Spotify, the popular music-streaming company, has geared its entire business model, including everything from product development to marketing and general management, to support Agile innovation. But managers do not dictate specific practices; on the contrary, they encourage experimentation and flexibility so long as the changes are consistent with Agile principles and can be shown to improve outcomes. As a result, practices vary considerably across the company’s 70-plus development squads and its functional chapters. For example, nearly every squad uses some form of visual progress tracking, small and crossfunctional teams, time-boxed work iterations, ranked priorities, adaptive planning, continuous improvement retrospectives and a focus on creating value over keeping people busy. But many squads do not use the burndown charts that show remaining work, a common feature of Agile teams. And few measure velocity, keep time reports or utilize the same work estimation techniques.

OpenView Venture Partners illustrates a different kind of adaptation. OpenView is a venture fund that has invested in close to 30 software companies. When founder Scott Maxwell learned about Agile, he concluded that “it isn’t a software development technology, it’s a management system.” He decided to try it out first at OpenView and then at as many of its portfolio companies as possible.

At OpenView itself, the prioritized backlog was an immediate and easy success. The team quickly cut 30% of its projects, actively identifying things not to do. Retrospectives, held every Monday morning to identify opportunities for continuous improvement, were also a hit. So was focusing team members on fewer projects—most had been overwhelmed by working on 10 or 20 projects at a time.

Within months, team productivity improved between 80% and 100%, allowing Maxwell to foster a culture of working fewer hours and freeing up weekends. Other practices, however, required testing and tuning. Team members experimented with various techniques for sizing the amount of work required from each item.
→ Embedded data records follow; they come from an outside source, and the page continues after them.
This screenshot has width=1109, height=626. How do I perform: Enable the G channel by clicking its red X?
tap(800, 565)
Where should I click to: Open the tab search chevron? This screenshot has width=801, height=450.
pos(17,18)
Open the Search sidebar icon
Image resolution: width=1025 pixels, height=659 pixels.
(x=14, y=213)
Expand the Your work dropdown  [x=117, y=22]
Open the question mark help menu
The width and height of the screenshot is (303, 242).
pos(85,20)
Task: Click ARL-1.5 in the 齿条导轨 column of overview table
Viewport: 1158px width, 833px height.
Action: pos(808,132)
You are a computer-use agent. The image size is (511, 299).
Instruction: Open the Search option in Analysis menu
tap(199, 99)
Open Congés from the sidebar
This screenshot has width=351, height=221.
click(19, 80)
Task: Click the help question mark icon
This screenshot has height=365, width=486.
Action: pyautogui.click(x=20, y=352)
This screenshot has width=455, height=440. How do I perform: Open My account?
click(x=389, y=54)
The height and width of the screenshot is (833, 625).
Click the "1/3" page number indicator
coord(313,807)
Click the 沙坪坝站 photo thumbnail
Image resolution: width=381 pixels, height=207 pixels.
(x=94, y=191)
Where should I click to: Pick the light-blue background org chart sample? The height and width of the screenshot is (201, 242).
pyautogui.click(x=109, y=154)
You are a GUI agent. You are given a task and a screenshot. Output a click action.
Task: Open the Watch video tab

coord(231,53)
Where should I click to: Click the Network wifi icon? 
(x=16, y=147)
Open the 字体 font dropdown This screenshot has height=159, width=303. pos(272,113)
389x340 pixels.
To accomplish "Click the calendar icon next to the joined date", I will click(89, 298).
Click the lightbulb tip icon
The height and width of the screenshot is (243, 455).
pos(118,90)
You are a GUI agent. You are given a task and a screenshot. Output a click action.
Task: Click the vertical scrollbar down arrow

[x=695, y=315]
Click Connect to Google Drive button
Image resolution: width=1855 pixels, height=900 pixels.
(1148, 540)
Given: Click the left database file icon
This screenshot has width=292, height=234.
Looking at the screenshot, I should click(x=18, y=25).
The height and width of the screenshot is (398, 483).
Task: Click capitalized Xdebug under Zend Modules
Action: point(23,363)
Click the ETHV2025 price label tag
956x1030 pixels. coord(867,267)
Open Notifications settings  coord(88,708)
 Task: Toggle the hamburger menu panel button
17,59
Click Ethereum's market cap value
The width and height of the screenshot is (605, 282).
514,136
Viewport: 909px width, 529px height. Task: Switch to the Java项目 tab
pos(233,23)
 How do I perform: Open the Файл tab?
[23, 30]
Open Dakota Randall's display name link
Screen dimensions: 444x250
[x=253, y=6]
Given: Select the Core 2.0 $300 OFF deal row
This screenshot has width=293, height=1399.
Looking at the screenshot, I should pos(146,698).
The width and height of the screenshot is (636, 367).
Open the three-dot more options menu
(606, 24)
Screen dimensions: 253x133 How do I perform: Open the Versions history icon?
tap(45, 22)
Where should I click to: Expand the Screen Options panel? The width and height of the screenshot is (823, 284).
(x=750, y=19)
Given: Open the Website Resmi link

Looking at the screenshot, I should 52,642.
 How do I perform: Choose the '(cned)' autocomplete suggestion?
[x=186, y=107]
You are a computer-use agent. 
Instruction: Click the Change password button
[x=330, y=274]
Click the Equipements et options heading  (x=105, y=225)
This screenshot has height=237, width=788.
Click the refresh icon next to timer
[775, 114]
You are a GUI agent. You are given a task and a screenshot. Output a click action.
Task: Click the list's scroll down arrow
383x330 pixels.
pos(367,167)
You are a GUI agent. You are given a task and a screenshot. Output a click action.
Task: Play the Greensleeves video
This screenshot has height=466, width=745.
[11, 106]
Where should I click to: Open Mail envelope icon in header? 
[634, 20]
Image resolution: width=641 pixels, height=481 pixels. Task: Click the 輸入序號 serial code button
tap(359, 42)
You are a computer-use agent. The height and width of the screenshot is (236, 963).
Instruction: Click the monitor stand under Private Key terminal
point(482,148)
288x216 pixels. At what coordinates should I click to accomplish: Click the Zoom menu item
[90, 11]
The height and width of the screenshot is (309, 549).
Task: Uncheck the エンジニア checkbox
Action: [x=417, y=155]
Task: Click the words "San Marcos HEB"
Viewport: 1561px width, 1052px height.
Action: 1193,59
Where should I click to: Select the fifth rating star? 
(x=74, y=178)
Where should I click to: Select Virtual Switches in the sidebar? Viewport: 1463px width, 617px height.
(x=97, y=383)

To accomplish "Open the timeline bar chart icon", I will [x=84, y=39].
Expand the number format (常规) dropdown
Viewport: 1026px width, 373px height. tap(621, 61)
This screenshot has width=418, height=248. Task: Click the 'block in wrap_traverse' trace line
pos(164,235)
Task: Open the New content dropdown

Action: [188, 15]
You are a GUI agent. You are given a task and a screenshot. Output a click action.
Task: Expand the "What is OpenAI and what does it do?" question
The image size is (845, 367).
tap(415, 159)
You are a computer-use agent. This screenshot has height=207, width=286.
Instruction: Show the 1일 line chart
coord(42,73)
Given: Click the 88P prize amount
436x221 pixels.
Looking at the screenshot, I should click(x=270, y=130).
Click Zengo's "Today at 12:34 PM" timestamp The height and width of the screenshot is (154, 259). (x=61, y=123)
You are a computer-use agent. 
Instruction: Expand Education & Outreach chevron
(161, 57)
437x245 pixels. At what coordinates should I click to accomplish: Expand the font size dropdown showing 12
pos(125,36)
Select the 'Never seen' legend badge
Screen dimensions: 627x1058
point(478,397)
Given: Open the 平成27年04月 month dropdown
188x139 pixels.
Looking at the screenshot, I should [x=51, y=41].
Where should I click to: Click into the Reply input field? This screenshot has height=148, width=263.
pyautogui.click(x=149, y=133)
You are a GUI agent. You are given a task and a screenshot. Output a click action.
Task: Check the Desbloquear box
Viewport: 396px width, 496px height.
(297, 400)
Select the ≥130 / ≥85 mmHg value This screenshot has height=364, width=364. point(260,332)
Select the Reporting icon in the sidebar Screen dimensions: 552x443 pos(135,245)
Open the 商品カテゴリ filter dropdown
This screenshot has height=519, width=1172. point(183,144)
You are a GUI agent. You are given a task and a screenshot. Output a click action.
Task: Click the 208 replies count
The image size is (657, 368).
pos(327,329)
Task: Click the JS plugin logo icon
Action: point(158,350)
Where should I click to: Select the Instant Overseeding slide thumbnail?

They varied the number of members per team to see what worked best, and they changed the time devoted to daily Scrum stand-up meetings from 45 minutes to 15 minutes. They initially set sprint cycles at one week, tried two weeks and then returned to one week. The organization eventually landed on practices that increased productivity by at least 150%, according to Maxwell.

As OpenView tried rolling out Agile practices to its portfolio companies, Maxwell discovered that some were interested while others were not, and that Agile was hard to deploy in some functions while others were easy. Applying Agile to sales functions, for example, proved difficult—the backlog needed too much updating too frequently—and Maxwell’s team deprioritized it. Agile product development proved valuable and relatively easy. So did Agile marketing. For example, at portfolio company Intronis, a leading provider of cloud backup services for IT departments, marketing needed to rethink its tradeshow-anchored calendar and improve its combative relationships with the sales department. The company hired Richard Delahaye, a web developer turned marketer from the software industry, to shake up the unit.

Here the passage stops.